Pictures are to be left out, and only the lines from the one with "Viewport: 858px width, 491px height." through the last line of the listing below are to be repeated exactly.

_SOURCE DATA_.
★ ★ ★ ★ ★ ★ ★
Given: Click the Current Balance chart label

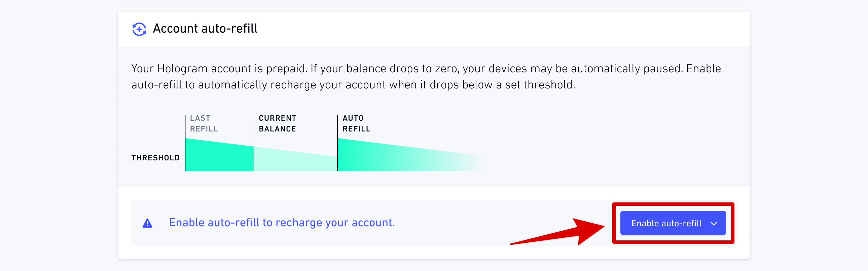Looking at the screenshot, I should click(277, 124).
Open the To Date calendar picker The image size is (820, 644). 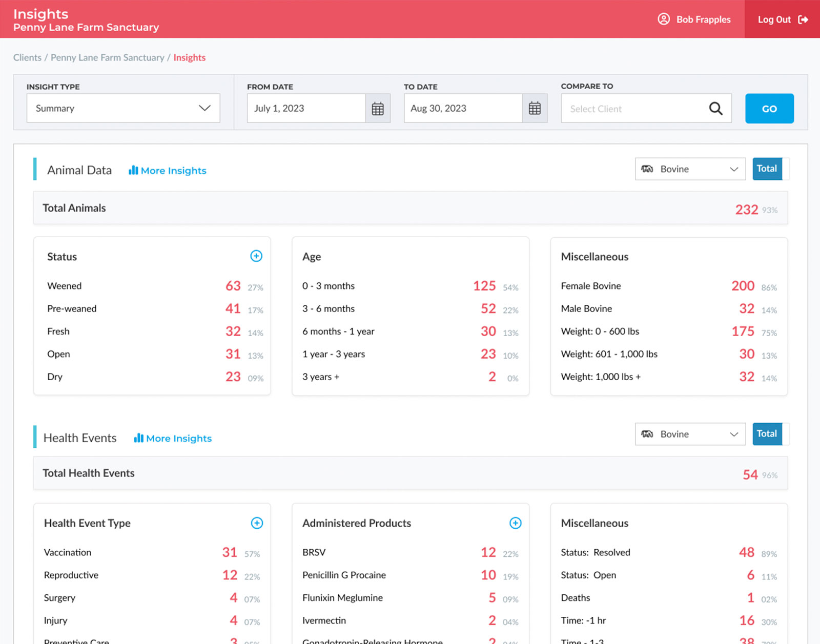[535, 109]
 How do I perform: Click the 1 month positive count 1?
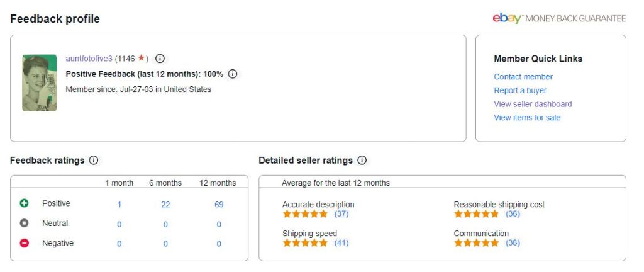point(119,205)
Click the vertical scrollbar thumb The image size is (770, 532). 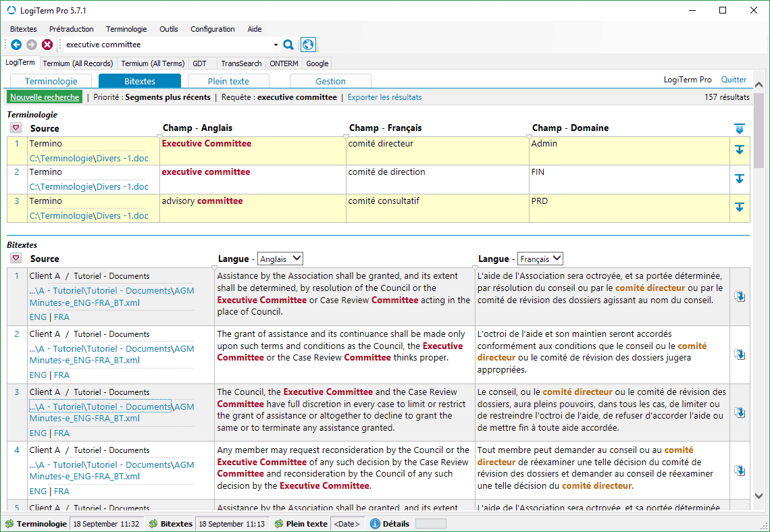click(x=759, y=132)
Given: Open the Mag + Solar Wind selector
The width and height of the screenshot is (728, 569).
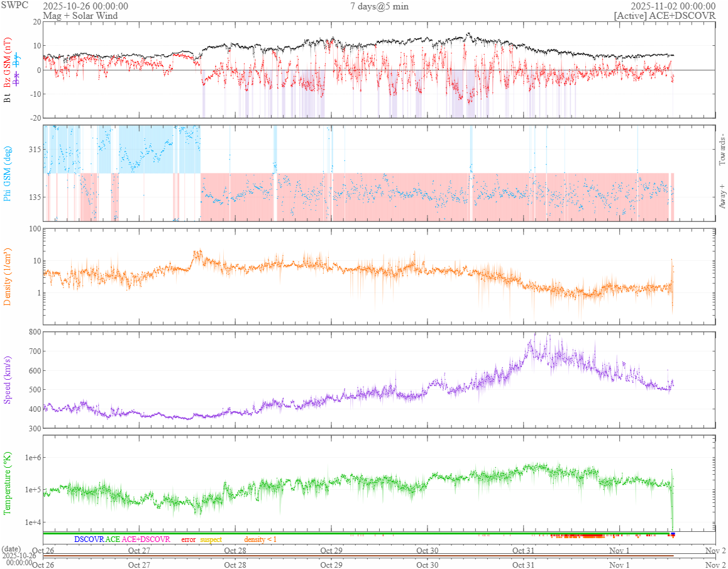Looking at the screenshot, I should click(x=72, y=15).
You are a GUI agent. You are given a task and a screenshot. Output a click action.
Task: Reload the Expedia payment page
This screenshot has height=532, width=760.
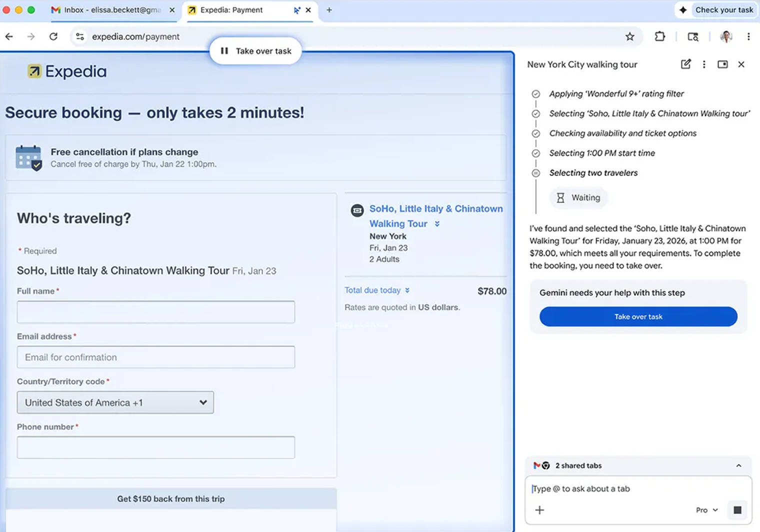(54, 37)
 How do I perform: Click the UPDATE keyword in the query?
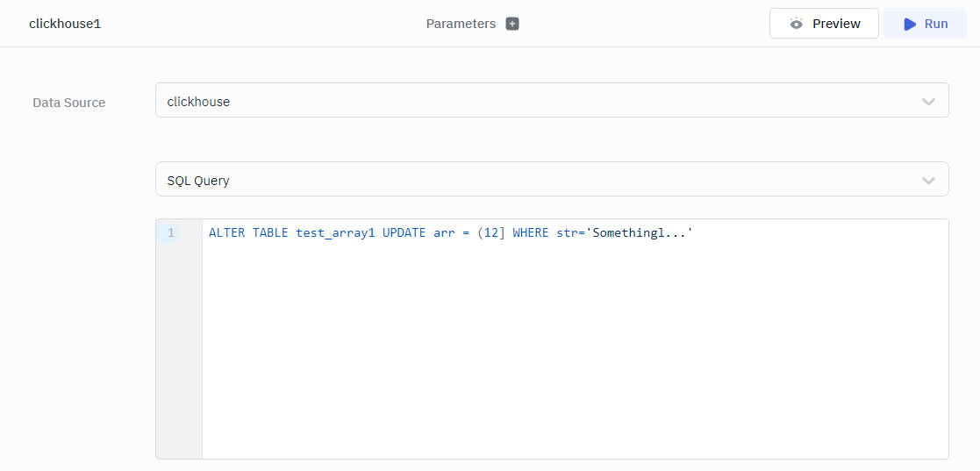coord(404,232)
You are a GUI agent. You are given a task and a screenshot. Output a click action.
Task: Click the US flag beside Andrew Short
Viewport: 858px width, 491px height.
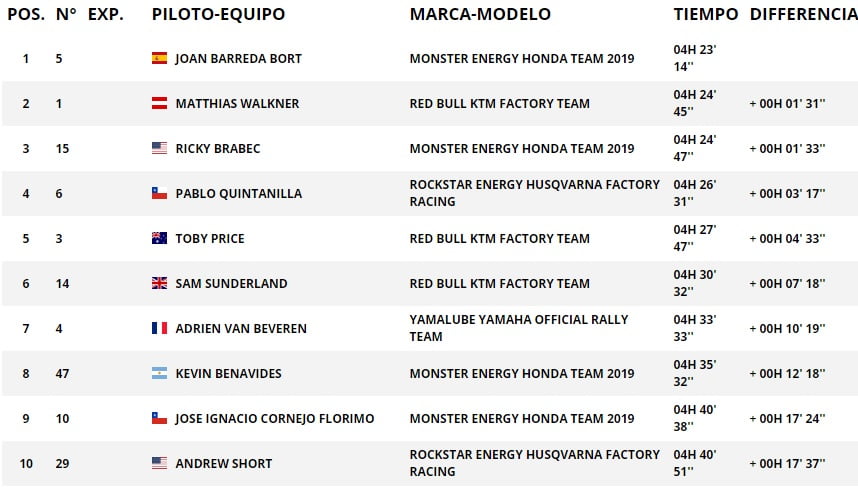coord(159,463)
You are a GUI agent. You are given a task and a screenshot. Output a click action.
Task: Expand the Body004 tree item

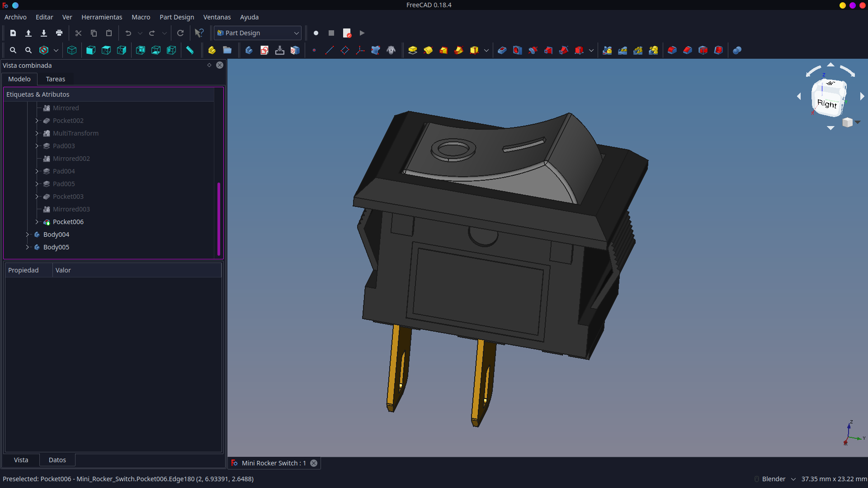click(27, 235)
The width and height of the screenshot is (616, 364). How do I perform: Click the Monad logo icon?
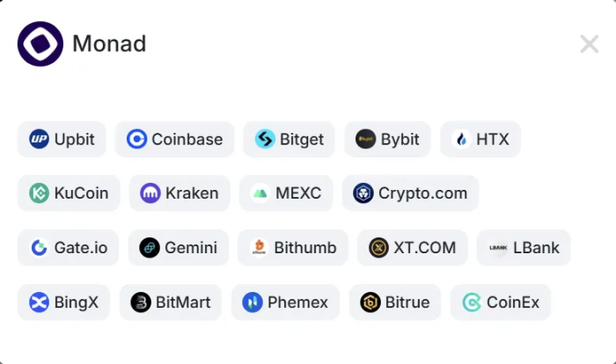click(x=40, y=43)
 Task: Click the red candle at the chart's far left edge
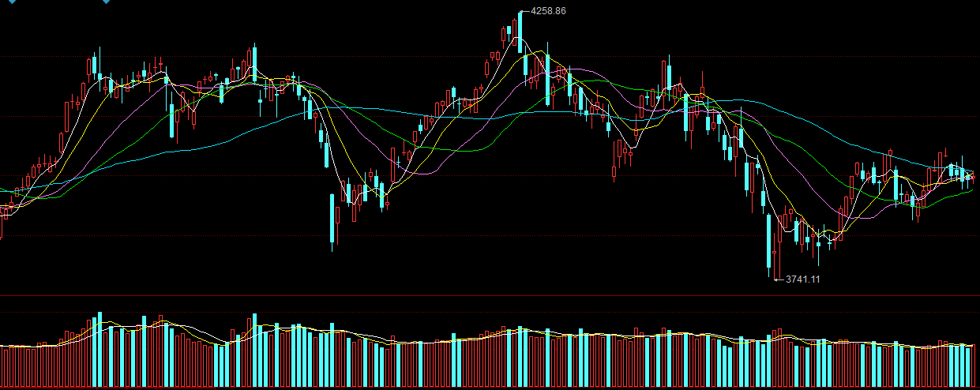(1, 225)
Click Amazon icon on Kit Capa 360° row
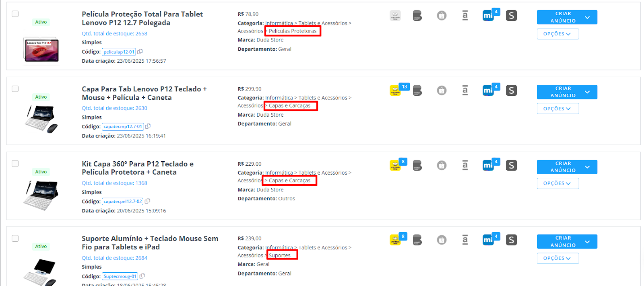 [465, 165]
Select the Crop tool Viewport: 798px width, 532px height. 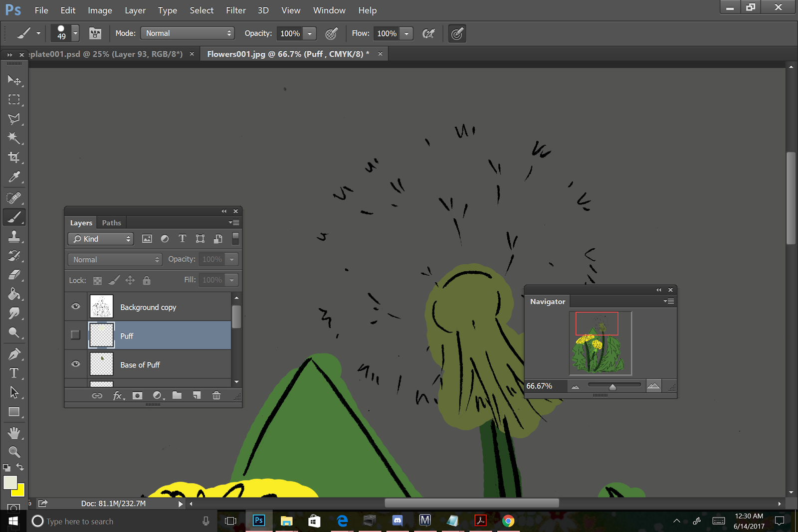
★ ★ ★ ★ ★ ★ ★
_ANSWER TO THIS PROBLEM_.
Viewport: 858px width, 491px height.
coord(159,463)
You are a GUI agent. You are given a task and a screenshot. Output a click action.
Task: Expand the Body004 tree item

click(27, 235)
The width and height of the screenshot is (616, 364). How do I perform: Click the Monad logo icon?
click(x=40, y=43)
 Task: Click the red candle at the chart's far left edge
(1, 225)
Click Amazon icon on Kit Capa 360° row
 [465, 165]
Select the Crop tool Viewport: 798px width, 532px height. 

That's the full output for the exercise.